Maj. Opn. at 314 (emphasis added). I must respectfully dissent, however, from its holding that, under this controlling standard, Charles’ conduct does not constitute a crime of violence.
*315The operative phrase in § 4B 1.2(a)(2)— “othenvise involves conduct that [by its nature, app. n. 1] presents a serious potential risk of injury to another” (emphasis added) — contains, for purposes of probabilities, a somewhat unusual use of the word “serious”. Of course, “potential” is understood as “possible”; “risk”, as “chance”. 2 The New SHORTER Oxford English Dictionary 2310, 2609 (1993). But, what does “serious” add to the mix?
“Serious” does not modify “injury”, as in “serious bodily injury”. See, e.g., U.S.S.G. § 1B1.1 app. n. l(i) (2001). Instead, it modifies “potential risk”: “serious potential risk”. As so employed, “serious” means “of significant degree or amount, worthy of consideration”. Id. at 2785. It does not mean that injury to another is probable. At bottom, § 4B1.2(a)(2) calls for the application of common sense.

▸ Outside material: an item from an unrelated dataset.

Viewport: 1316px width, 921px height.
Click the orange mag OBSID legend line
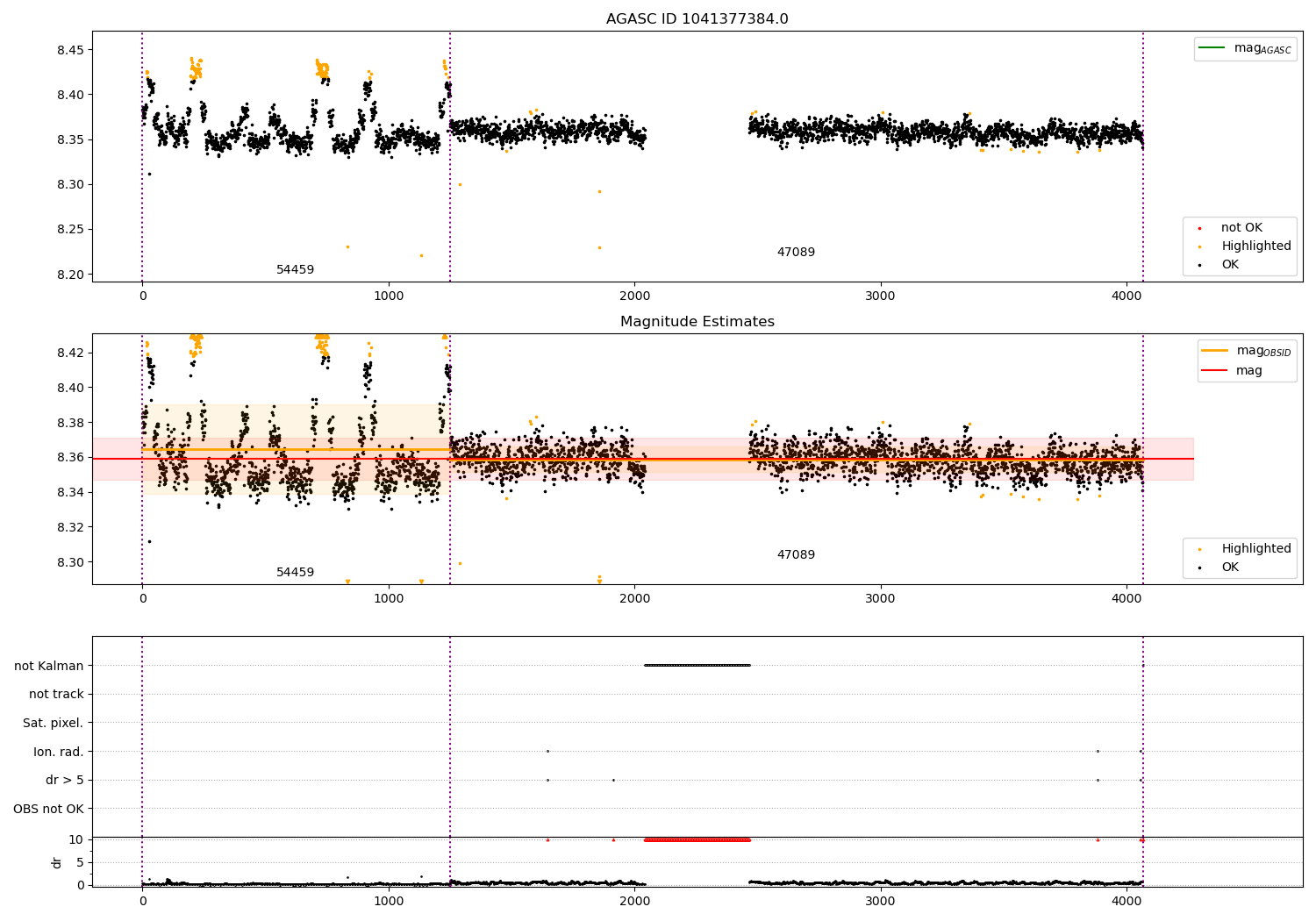tap(1215, 351)
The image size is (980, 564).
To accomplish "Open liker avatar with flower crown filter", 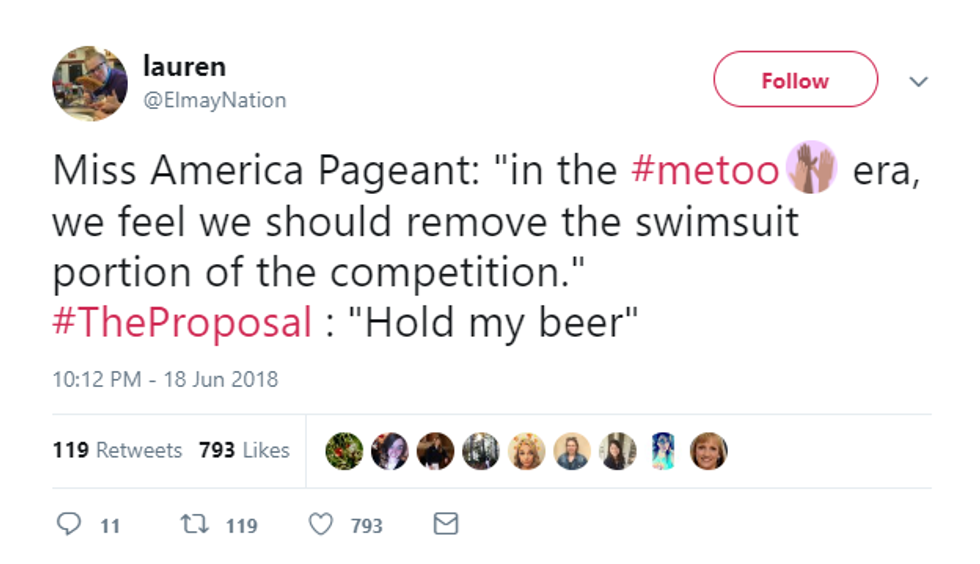I will pos(527,451).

Therefore, for Charles’ car theft to constitute a crime of violence, there must have been a “significant possible chance” of injury to a person when, as detailed in the conduct charged in his indictment, Charles “unlawfully appropriated] ... an automobile ... and intentionally operated] it”. (Emphasis added.) In the light of this charged conduct, and contrary to the majority’s apparent view, far more is at stake than “simple car theft”. For example, because the charged conduct included Charles’ operating the stolen vehicle, the theft took on an additional, dangerous characteristic: the unauthorized operation of the vehicle.

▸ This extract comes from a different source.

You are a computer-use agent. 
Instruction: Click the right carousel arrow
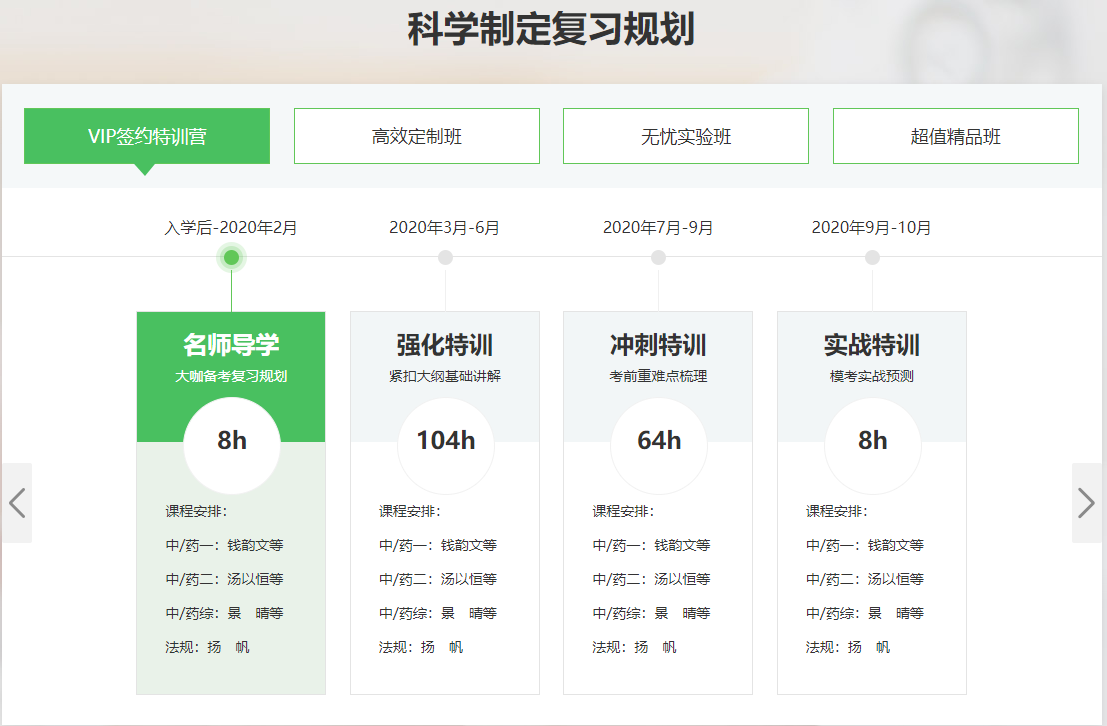tap(1087, 503)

Common sense (not to mention judicial notice) informs us of the numerous “significant possible chances” of injury to another that come into play when an automobile is stolen and then operated by the thief. Not infrequently, for such, or similar, circumstances, we read or hear about such injuries, including deaths. In these circumstances, there is a “significant possible chance” of injury: to the person(s) from whom the vehicle is stolen, or who might otherwise be in or near the vehicle; and to persons in the vicinity of the automobile when it is operated under the attendant stress to the thief and urgency to escape with the vehicle, resulting in quite likely dangerous driving and the serious risk of a collision or hitting someone not in a vehicle. Add to this the extra, even greater, “significant possible chance” of injury to another if, at or near the time of the theft, or even later, the thief driving (operating) the stolen vehicle is pursued by police, especially at highspeed and, most especially if, as a result, the fleeing thief and/or pursuing police are not stopping for stop signs or red lights.
In short, common sense tells us that, for the conduct charged, the possible combinations of factors leading to injury to another are almost limitless. A fortiori, I cannot understand how the charged conduct does not equate with a “serious potential risk of physical injury to another”. Surely, it does. Accordingly, I must respectfully dissent from the majority’s holding otherwise.